Delta-T is the dry-bulb (air) temperature minus the wet-bulb temperature, in °C. It captures how fast water evaporates: a high Delta-T means dry, evaporative air where droplets shrink and drift; a low Delta-T means humid air where they stay wet and don't dry on the leaf. For most ground spraying, Delta-T of about 2–8°C is the sweet spot, with 2–10°C acceptable.

How is Delta-T calculated here?+

From temperature and relative humidity the tool derives the wet-bulb temperature using a standard psychrometric approximation, then subtracts it from the dry-bulb temperature to give Delta-T. Combined with the wind speed you enter, it returns a go, caution or wait verdict so you can decide whether to spray.

Why does too dry or too hot cause problems?+

When air is hot and dry the Delta-T is high, so fine droplets lose water and shrink rapidly in flight. Smaller droplets fall slower, evaporate further and are carried away on air currents — meaning more drift, less reaching the target, and poorer efficacy. Spraying in the cooler, more humid parts of the day usually keeps Delta-T in range.

Why is too humid or still also bad?+

When air is near-saturated the Delta-T is very low (often below 2°C). Droplets stay wet and may not dry on the leaf, so contact products can run off and translaminar uptake suffers. Dead-calm conditions can also bring temperature inversions, where fine droplets hang suspended and drift unpredictably once air moves.

What wind speed is safe for spraying?+

A light, steady breeze of roughly 3–15 km/h is ideal — enough to show wind direction and avoid inversions, but gentle enough to limit drift. Above about 15–20 km/h drift risk rises sharply, especially with fine droplets. Dead calm (under 2–3 km/h) is risky too because of inversions. The tool flags wind that's too high alongside the Delta-T verdict.

What do the outputs mean?+

Wet-bulb is the lowest temperature reachable by evaporative cooling at the current humidity. Delta-T is dry-bulb minus wet-bulb, the core evaporation indicator. Wind speed is shown against the safe band. Suitability rolls Delta-T and wind into a single go, caution or wait verdict so you know at a glance whether to head out.

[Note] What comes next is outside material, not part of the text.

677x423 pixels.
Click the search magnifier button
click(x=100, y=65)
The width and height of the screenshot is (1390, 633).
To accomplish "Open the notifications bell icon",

Does Delta-T replace reading the label?+

No. Delta-T and wind guide timing, but always follow the product label and local regulations for buffer zones, droplet size, maximum wind, temperature limits and inversion rules. Some products have their own weather restrictions that override the general window. Treat this calculator as a planning aid, not a legal authority.

How accurate are the figures?+

The wet-bulb and Delta-T are good engineering estimates from standard psychrometric formulae, accurate enough for spray planning. Real conditions change quickly across a day and field, so measure at the site with a weather meter, re-check during the job, and stop if conditions move out of the window.

Does it work in any units or climate?+

Yes — enter temperature in °C, relative humidity in % and wind speed, and the Delta-T logic holds anywhere. The 2–8°C target is a widely used guideline across regions; adjust to local agronomy advice and label limits for your crop and products.